Cette décision avait été annoncée en 2024, le ministère colombien du Commerce, de l’Industrie et du Tourisme ayant choisi de ne pas reconduire cet accord préférentiel. Le gouvernement justifie cette mesure par la volonté de rééquilibrer la balance commerciale avec le Brésil, la Colombie accusant un déficit dans les échanges automobiles avec son voisin.
« La décision a été prise pour équilibrer la balance commerciale avec le Brésil, puisque la Colombie maintient un déficit dans les échanges de voitures avec ce pays. »
Luis Carlos Reyes, ancien ministre du Commerce
Selon l’Association nationale pour la mobilité durable (Andemos), le Brésil est un fournisseur clé pour le marché colombien, représentant 20 % des véhicules importés en Colombie en 2023. L’impact de la fin de l’ACE 72 se fera donc sentir sur de nombreux modèles.

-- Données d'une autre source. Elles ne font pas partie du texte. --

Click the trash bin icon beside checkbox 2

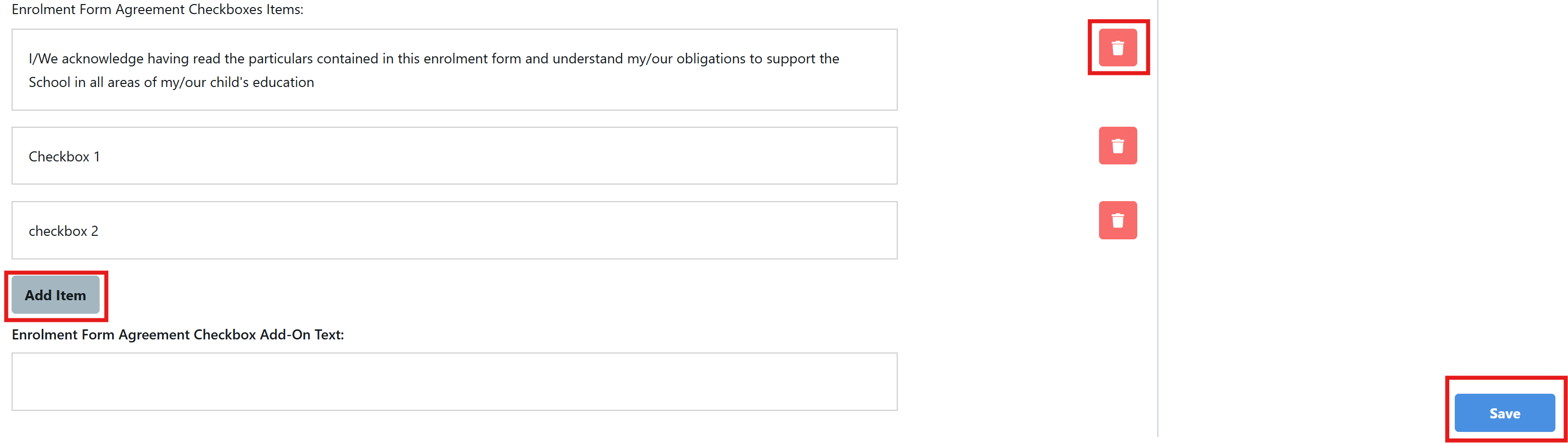(x=1118, y=220)
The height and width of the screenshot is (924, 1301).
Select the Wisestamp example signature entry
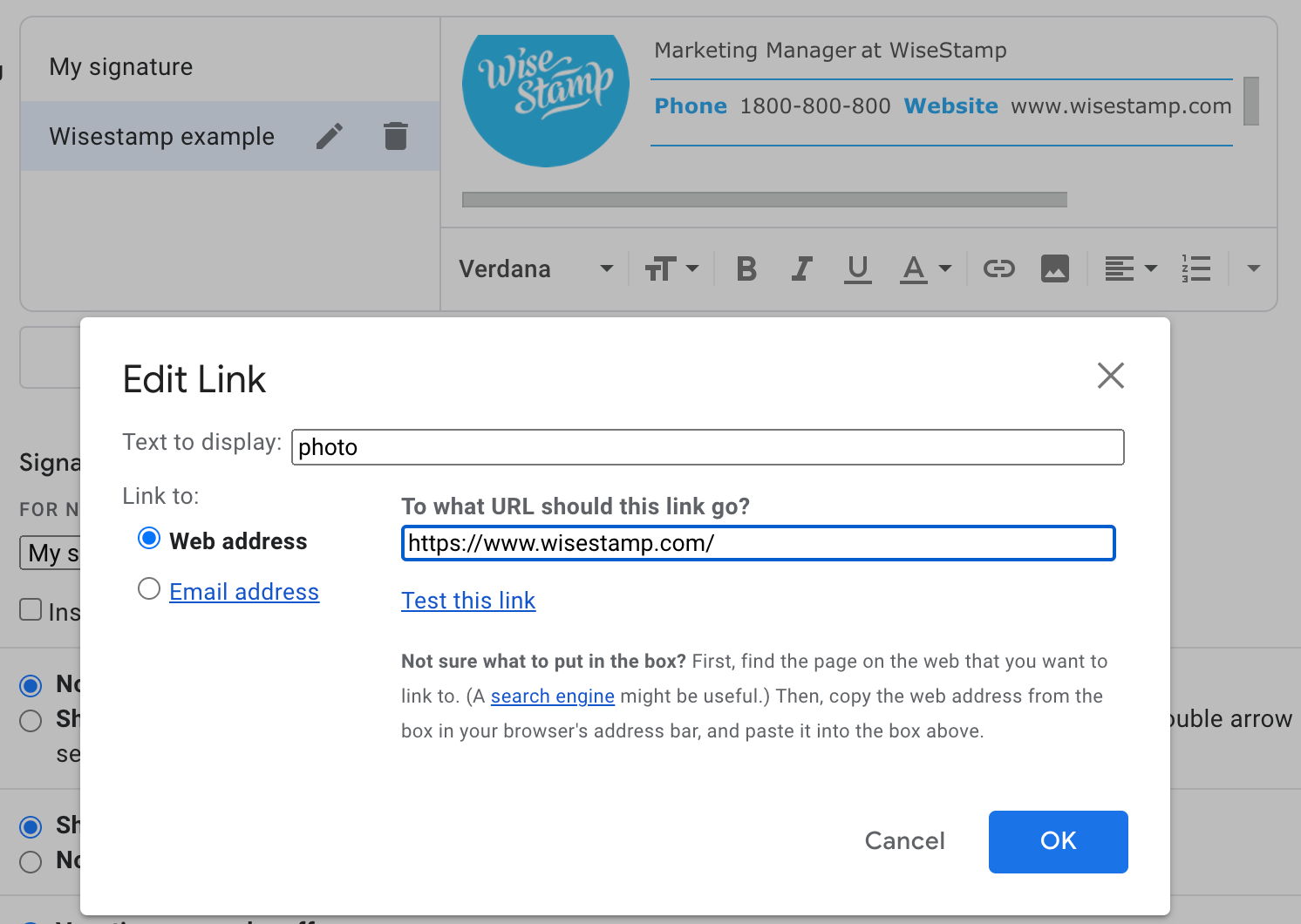162,136
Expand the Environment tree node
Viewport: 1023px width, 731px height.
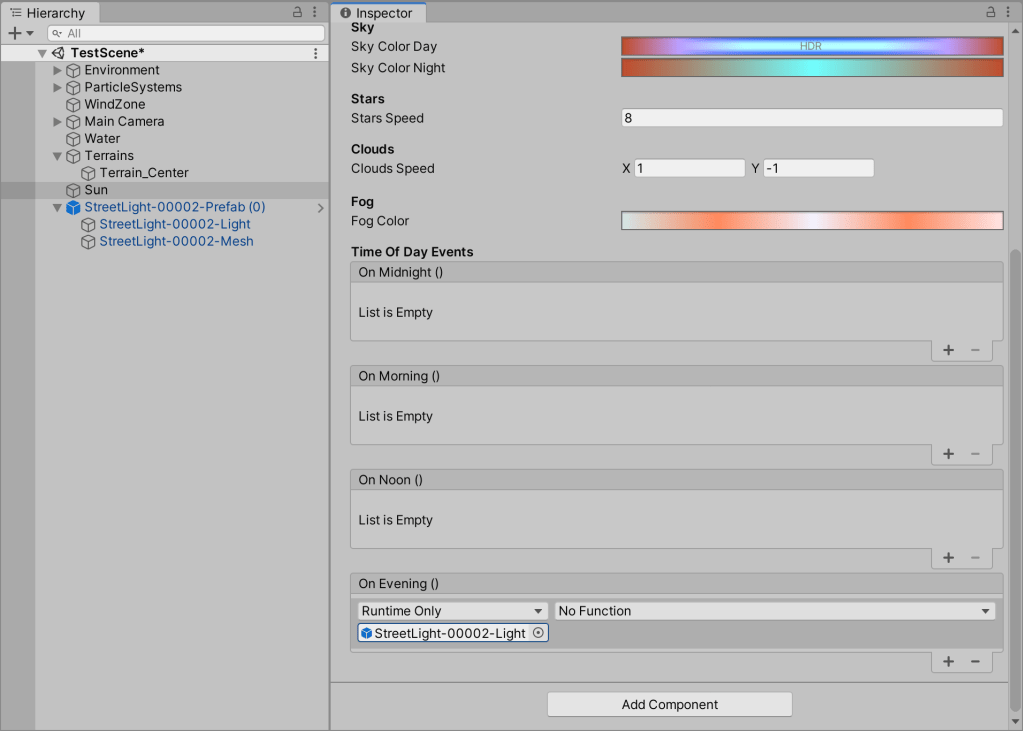57,71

Parmi les marques concernées, on retrouve Toyota (Corolla Cross, SW4 Fortuner et Yaris Cross), Renault (Oroch et Kardian), Volkswagen (T-Cross, Nivus et Virtus), Chevrolet (Onix et Tracker), Fiat (Pulse), Hyundai (HB20, HB20S et Creta), ainsi que Citroën, GM, Honda, Mitsubishi, Peugeot et Suzuki, qui bénéficiaient également des avantages de l’accord ACE72.
Les syndicats du secteur automobile ont exprimé leur inquiétude face à cette situation, estimant que plus de 25 000 emplois directs et 100 000 emplois indirects pourraient être menacés. Ils appellent le gouvernement à envisager une transition progressive ou une prolongation de l’accord commercial afin d’atténuer l’impact sur l’emploi.